KBUY
- Ruidoso, New Mexico; United States;
- Frequency: 1360 kHz

Programming
- Format: Classic hits
- Affiliations: Fox News Radio

Ownership
- Owner: Will Rooney; (MTD, Inc.);
- Sister stations: KIDX; KNMB; KWES; KWES-FM;

History
- First air date: November 1959 (as KRRR)
- Former call signs: KRRR (1959–1983); KREE (1983–1987);

Technical information
- Licensing authority: FCC
- Facility ID: 70826
- Class: D
- Power: 5,000 watts day; 201 watts night;
- Transmitter coordinates: 33°19′34.3″N 105°40′15.9″W﻿ / ﻿33.326194°N 105.671083°W
- Translator: 105.9 K290AY (Ruidoso)

Links
- Public license information: Public file; LMS;
- Website: www.kwes.net/kbuy--105.9-fm.html

= KBUY =

KBUY (1360 AM) is a radio station broadcasting a classic hits music format. Licensed to Ruidoso, New Mexico, United States, the station is owned by Will Rooney, through licensee MTD, Inc. and features programming from Fox News Radio.

Information shown

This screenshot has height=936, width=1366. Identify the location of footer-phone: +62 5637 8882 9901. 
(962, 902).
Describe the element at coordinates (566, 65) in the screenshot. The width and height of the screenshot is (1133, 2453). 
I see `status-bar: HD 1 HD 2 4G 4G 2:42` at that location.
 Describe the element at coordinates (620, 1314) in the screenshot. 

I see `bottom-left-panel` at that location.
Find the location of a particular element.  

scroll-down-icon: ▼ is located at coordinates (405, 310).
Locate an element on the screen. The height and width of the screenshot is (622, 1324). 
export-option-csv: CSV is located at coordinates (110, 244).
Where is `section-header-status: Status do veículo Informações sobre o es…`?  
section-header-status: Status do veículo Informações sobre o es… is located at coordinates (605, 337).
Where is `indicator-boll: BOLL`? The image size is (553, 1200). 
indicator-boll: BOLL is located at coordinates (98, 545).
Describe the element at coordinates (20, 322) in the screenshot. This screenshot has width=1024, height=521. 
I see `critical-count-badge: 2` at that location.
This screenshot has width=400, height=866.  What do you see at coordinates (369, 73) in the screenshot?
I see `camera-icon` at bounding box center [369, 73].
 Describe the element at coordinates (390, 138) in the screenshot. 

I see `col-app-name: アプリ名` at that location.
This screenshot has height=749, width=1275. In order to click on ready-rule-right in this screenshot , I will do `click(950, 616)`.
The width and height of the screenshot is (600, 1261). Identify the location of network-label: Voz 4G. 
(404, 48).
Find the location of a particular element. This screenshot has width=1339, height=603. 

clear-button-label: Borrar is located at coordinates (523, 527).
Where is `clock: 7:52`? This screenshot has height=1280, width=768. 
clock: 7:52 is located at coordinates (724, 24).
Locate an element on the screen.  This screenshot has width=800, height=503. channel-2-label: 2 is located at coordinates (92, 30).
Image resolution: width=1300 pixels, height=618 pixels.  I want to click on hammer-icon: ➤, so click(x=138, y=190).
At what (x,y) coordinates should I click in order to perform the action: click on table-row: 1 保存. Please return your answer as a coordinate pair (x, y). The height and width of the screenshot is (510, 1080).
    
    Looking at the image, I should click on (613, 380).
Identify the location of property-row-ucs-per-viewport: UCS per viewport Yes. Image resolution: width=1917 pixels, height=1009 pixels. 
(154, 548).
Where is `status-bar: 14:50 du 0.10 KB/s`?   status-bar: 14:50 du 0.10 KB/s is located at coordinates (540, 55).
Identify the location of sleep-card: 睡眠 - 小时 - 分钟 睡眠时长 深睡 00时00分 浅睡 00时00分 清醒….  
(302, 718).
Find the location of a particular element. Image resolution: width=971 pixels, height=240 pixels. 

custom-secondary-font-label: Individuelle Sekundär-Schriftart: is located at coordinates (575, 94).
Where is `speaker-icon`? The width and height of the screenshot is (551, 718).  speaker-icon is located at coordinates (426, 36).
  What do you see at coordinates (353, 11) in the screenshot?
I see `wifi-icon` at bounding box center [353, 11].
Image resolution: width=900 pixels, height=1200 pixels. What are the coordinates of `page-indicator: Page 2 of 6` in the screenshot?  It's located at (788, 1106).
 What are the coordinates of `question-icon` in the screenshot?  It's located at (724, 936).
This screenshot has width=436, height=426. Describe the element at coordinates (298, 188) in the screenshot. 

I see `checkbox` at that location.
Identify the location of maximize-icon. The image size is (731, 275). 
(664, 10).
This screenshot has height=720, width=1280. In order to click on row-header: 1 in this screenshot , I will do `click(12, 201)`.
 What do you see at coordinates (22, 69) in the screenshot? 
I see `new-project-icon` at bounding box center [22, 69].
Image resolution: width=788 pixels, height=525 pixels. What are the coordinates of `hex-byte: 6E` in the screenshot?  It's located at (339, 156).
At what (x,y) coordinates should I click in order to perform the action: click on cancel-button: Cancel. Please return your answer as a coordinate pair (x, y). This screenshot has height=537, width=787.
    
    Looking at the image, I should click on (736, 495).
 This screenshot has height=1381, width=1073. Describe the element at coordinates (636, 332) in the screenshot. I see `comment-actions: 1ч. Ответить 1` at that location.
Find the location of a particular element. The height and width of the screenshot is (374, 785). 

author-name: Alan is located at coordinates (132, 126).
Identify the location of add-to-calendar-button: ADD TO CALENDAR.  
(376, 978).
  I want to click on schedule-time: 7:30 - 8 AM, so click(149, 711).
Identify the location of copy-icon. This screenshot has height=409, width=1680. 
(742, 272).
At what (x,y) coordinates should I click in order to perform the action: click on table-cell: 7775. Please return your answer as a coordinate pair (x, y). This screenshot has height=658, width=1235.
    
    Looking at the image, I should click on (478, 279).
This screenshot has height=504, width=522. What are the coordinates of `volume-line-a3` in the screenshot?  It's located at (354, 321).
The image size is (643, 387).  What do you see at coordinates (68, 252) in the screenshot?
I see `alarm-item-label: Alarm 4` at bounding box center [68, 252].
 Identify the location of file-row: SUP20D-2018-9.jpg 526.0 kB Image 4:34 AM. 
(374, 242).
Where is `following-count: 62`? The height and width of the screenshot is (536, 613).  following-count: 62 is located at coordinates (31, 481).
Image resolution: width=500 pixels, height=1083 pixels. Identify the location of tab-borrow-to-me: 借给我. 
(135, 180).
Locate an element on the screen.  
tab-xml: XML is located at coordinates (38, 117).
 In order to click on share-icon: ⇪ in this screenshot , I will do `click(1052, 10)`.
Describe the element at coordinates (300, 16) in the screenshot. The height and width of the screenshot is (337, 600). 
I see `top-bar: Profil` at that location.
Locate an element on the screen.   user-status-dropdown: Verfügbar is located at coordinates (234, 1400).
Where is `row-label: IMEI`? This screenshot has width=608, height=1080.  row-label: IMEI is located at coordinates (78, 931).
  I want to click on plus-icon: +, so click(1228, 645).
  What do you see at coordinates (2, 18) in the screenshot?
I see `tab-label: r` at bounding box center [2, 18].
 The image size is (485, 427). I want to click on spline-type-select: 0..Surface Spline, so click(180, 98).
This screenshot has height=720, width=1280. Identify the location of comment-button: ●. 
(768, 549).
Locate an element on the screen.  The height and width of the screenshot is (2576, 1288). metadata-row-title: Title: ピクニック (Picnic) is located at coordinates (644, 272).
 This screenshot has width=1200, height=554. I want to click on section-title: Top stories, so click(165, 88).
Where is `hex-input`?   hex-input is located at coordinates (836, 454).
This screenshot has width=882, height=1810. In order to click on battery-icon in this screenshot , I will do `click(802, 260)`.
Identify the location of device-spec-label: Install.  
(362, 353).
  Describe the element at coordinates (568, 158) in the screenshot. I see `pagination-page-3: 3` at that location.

Parts of the exercise
1. List the sister stations named in the KBUY radio station text.
2. Write the next part of the KBUY radio station text, picking up after its final sentence.

Responses
1. KIDX, KNMB, KWES, KWES-FM

2.
==History==
The station changed its call sign from KRRR to KREE on June 27, 1983. On May 1, 1987, the station changed its call sign to the current KBUY.

Former logo

On November 2, 2007, KBUY changed its format from oldies to adult contemporary. On May 26, 2014, it changed its format to classic hits, branded as "K-Buy 105.9".

Walton Stations sold its Rudioso cluster—KBUY, KWES, and KWES-FM—to Will Rooney's MTD Inc., owner of KNMB and KIDX, in 2024 as part of a $170,000 deal.